**GOAL A:**
Answer these questions using the Debian mailing-list excerpt:
(i) Whose message says that sparc is not in any danger of being dropped from SCC?
(ii) Which severity will FTBFS bugs on SCC architectures get instead of serious?
(iii) On what date did Marc Haber write the message that is quoted?
**GOAL B:** Write what comes next in the Debian mailing-list excerpt, picking up after its final question.

== TEXT EXCERPT ==

On Mon, Mar 14, 2005 at 02:57:25PM +0100, Marc Haber wrote:
> On Sun, 13 Mar 2005 23:36:47 -0800, Steve Langasek <vorlon@debian.org>
> wrote:
> >Well, sparc is not in any danger of being dropped from SCC. :)  As I
> >said, none of the current sarge candidate architectures are.

> Considered that ftbfs bugs for scc architectures are not going to be
> RC any more,

Right, they'll be important instead of serious, the traditional severity
for FTBFS on non-RC archs

> people will stop fixing them

Do you mean to tell me that, *after* dropping this many architectures,
Debian only has enough resources to fix release critical bugs and will
not be able to fix important bugs?

What does that say about where we are in terms of effective QA right
now, then, prior to dropping any architectures?

===
== LISTED RECORDS ==

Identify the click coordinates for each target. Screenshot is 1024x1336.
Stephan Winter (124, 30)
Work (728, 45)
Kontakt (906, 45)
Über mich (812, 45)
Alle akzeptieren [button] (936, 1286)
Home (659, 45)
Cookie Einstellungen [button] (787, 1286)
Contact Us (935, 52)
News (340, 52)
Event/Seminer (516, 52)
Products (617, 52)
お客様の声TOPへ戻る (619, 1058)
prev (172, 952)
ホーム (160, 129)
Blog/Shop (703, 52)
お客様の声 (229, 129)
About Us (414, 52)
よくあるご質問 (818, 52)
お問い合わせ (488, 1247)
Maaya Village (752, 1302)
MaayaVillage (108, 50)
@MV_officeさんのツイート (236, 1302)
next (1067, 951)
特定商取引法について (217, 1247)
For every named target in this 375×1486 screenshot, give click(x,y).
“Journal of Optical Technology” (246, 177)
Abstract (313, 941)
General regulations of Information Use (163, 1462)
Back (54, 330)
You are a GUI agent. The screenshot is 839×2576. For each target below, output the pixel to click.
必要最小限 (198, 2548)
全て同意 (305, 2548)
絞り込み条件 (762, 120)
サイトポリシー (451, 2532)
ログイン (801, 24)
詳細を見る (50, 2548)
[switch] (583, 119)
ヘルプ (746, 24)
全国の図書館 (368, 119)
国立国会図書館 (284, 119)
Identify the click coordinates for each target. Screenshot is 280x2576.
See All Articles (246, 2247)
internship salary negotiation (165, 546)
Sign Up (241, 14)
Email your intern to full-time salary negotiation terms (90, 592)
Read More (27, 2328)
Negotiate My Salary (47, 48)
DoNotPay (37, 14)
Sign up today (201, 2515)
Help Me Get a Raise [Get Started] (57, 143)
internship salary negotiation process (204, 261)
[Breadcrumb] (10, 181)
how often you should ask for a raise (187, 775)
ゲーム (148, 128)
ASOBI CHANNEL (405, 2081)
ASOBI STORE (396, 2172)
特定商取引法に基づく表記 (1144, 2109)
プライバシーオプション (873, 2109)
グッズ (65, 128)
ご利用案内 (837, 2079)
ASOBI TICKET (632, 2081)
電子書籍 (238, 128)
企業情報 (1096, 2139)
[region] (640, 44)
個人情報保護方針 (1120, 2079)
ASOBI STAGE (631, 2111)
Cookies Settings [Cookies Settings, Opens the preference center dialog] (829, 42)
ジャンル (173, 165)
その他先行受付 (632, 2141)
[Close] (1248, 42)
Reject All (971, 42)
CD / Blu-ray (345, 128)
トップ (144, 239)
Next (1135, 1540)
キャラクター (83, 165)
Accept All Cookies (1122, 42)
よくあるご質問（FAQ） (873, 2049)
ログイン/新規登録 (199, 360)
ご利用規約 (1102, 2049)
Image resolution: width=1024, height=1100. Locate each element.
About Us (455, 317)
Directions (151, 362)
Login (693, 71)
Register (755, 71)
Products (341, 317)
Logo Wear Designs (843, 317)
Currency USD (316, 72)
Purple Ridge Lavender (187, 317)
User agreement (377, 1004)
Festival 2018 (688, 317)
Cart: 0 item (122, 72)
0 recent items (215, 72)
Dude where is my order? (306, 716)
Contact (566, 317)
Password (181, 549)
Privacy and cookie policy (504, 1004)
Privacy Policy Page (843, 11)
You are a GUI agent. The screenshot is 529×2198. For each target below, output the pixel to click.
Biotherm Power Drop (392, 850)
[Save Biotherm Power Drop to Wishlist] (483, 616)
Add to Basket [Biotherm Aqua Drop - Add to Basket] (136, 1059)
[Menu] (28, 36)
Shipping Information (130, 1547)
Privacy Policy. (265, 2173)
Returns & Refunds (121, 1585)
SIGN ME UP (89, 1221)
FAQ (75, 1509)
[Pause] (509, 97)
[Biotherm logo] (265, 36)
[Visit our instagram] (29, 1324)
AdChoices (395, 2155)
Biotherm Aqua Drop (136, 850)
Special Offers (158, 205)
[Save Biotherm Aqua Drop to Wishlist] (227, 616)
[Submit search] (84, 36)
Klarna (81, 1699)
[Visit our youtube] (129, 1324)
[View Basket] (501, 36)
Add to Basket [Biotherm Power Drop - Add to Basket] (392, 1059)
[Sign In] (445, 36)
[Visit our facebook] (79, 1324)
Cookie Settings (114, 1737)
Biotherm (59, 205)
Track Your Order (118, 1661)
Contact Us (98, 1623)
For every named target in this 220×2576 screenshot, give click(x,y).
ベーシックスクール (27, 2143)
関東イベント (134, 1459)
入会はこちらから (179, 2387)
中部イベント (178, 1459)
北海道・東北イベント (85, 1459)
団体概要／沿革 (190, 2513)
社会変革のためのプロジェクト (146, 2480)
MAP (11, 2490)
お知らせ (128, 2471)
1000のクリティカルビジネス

===

**EXPECTED OUTPUT A:**
(i) Steve Langasek
(ii) Important
(iii) Mon, Mar 14, 2005

**EXPECTED OUTPUT B:**
> >I certainly agree that portability is one of Debian's selling points,
> >and I also have a "pet" architecture that doesn't appear to make the
> >cut for etch; but I don't think it's a coincidence that the release
> >cycle got longer when we doubled the arch count between potato and
> >woody, and I *know* it's not a coincidence that we have a long release
> >cycle for sarge while trying to wrangle those same 11 architectures.

> Both woody and sarge were delayed for multiple months waiting for
> critical parts of the infrastructure. As a mere normal developer who
> seems to be cut out from a lot of information which only seems to be
> available for members of the "inner circle", I fail to see how
> dropping architectures will make the process of making critical
> infrastructure available any faster.

In this instance, the current blocker is only an issue at all because
ftp-master is not scaling well to handle all of the wanna-build ssh
connections that are implied by the activation of another build queue...

And this is not a lone incident.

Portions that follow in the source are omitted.